三蔵法師の翻訳チームはどのようなものだったか?

「三蔵法師」として有名な玄奘(602~664)は、唐の時代、16年かけてシルクロードを往復、天竺(現在のインド)から経典を持ち帰って、膨大な翻訳を行いました。

『大唐大慈恩寺三蔵法師伝』によれば、帰国から19年間、寝る間を惜しんで、持ち帰った経典657部中、74部1,338巻の翻訳をしたと言われています。

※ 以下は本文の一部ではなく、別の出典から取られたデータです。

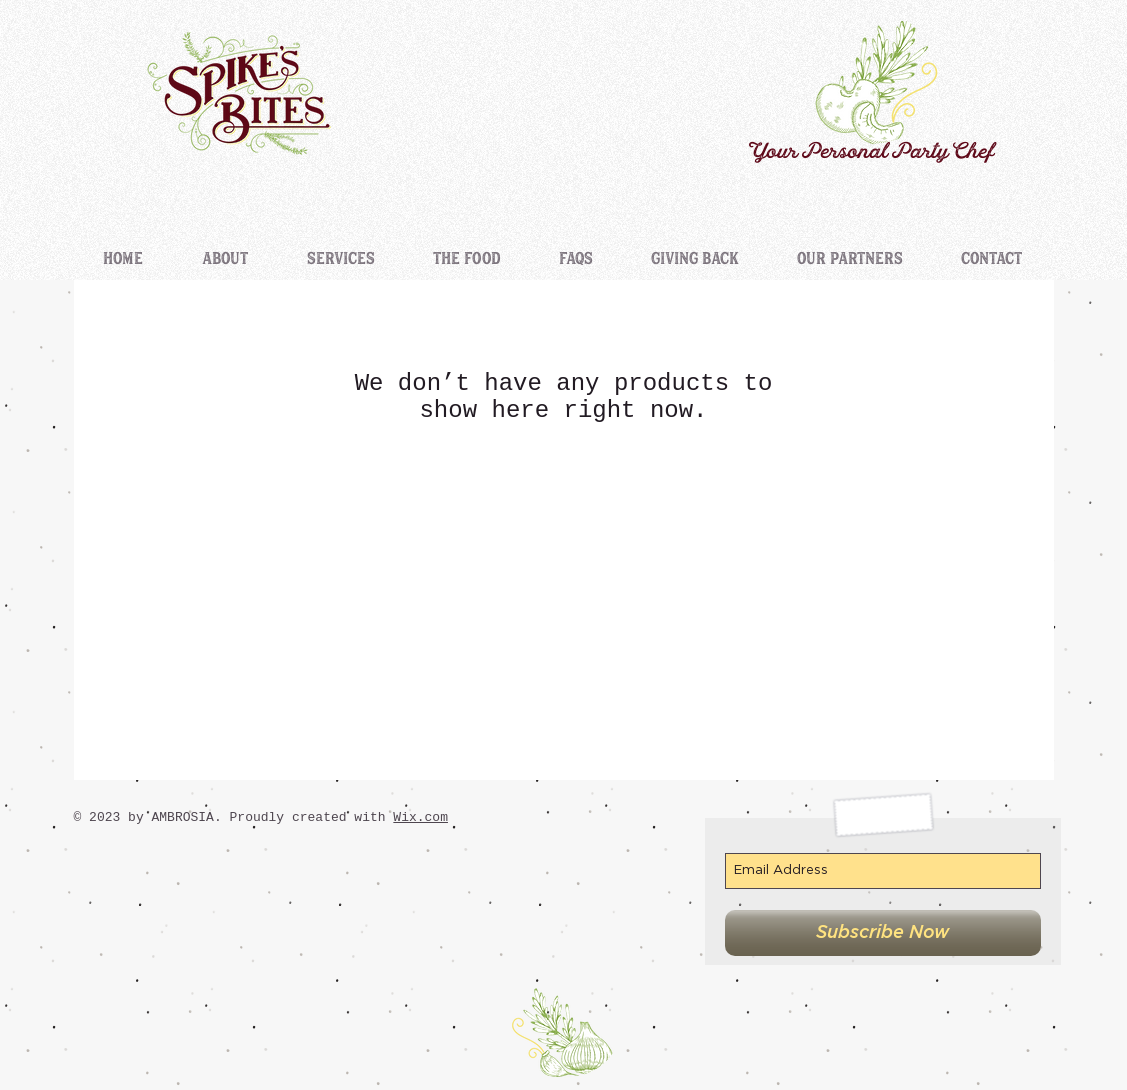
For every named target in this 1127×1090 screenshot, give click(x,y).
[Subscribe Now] (883, 933)
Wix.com (420, 817)
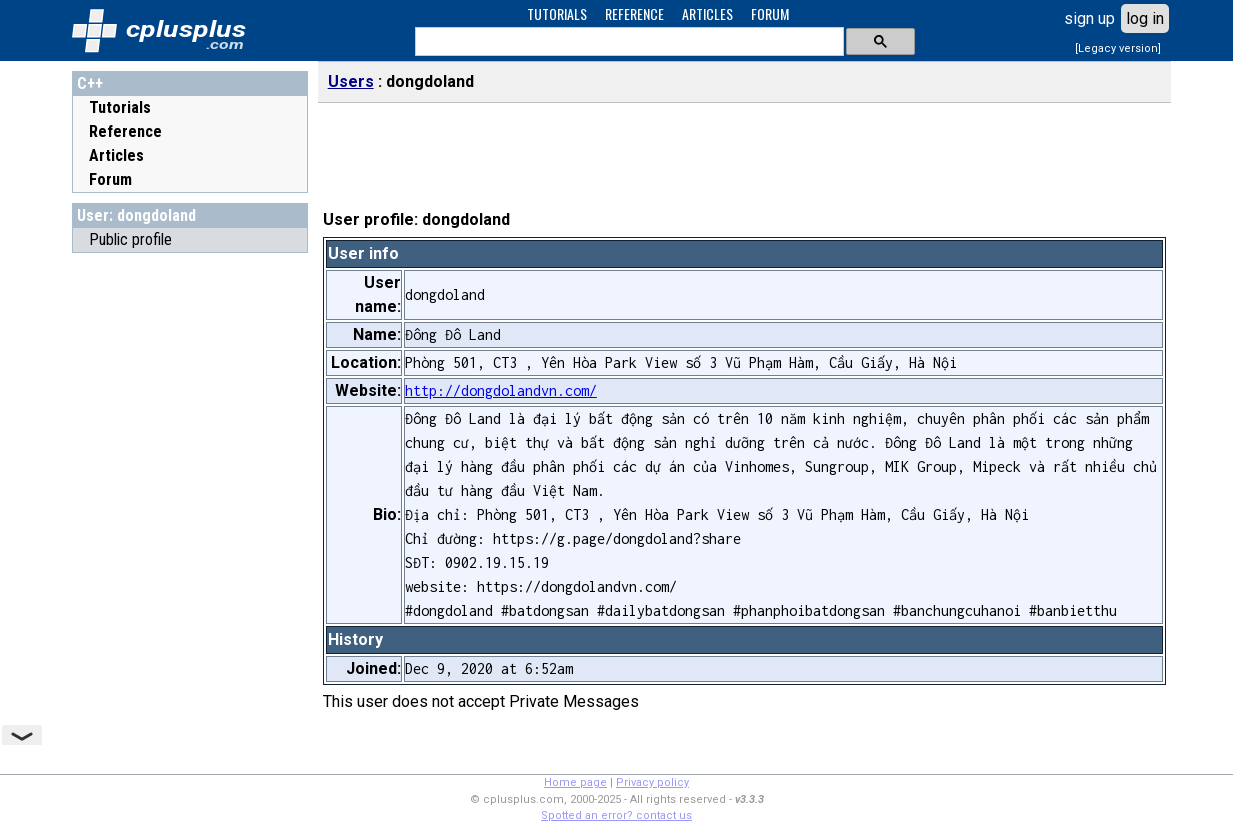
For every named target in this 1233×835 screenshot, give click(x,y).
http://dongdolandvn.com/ (501, 390)
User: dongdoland (136, 215)
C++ (90, 83)
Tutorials (120, 107)
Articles (116, 155)
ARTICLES (707, 13)
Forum (110, 179)
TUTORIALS (557, 13)
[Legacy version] (1118, 48)
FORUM (770, 13)
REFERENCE (634, 13)
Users (351, 81)
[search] (627, 42)
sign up (1089, 18)
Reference (125, 131)
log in (1145, 18)
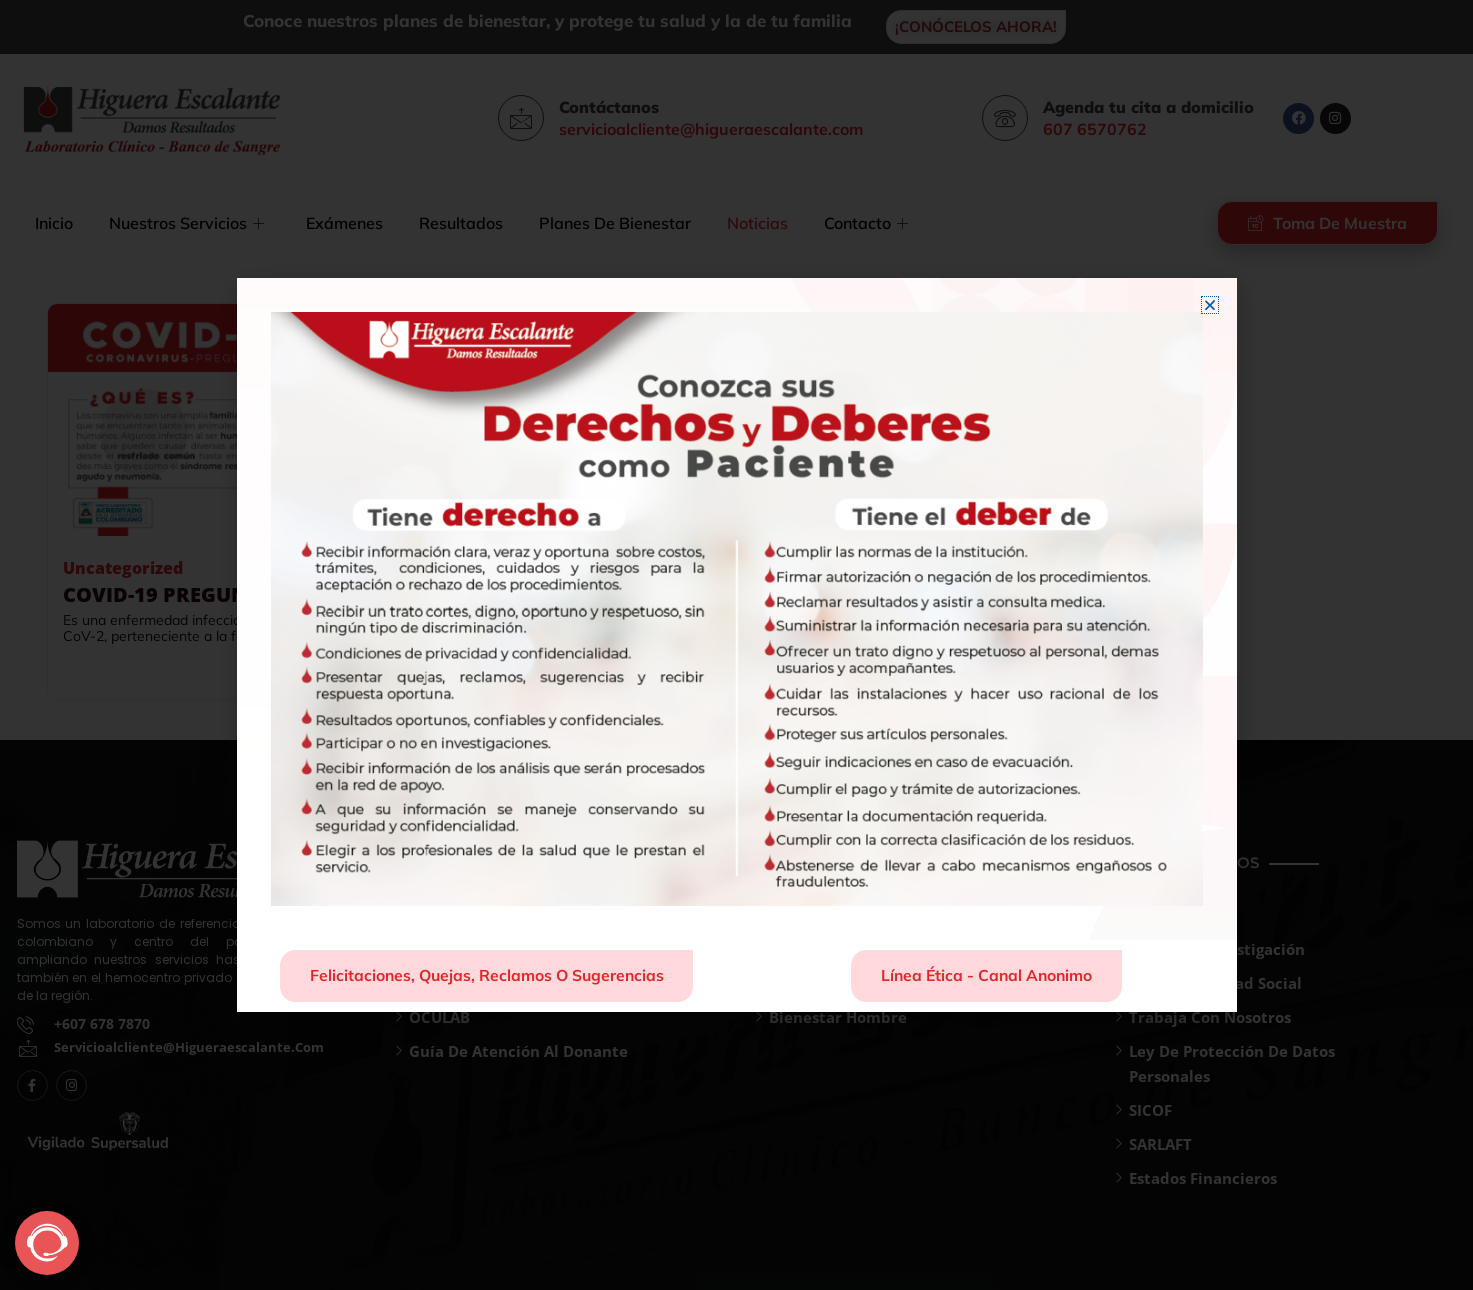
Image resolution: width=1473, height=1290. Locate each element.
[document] (736, 645)
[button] (1210, 304)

では、それだけの翻訳量を玄奘一人で行ったのでしょうか?いえ、玄奘を中心とした大勢の翻訳スタッフがいたのです。その時の翻訳チームは以下のようなものでした。

全国から集めた人材を5班に分け、

1: 筆受(ひつじゅ) 約20~40名(推定)
  漢語の意味を確認しながら下訳していく役

2: 証義(しょうぎ) 12名
  筆受の翻訳に誤訳がないかを確認する役

3: 字学(じがく) 1名
  固有名詞などの原語に適当な漢字を当てて音写文字を決める役

4: 証梵語梵文(しょうぼんごぼんぶん) 1名
  翻訳された文章が原文と一致しているかをチェックする役

5: 綴文(ていぶん) 9名
  語句や文章を格調高く仕上げる役

の順で翻訳を進めました。現代の翻訳チームにも応用ができそうです。

因みに、『般若心経』も玄奘が翻訳したと言われており、彼の霊骨は現さいたま市(旧岩槻市)の慈恩寺、奈良市の薬師寺「玄奘三蔵院」に一部分骨されている。一度訪れてみたい!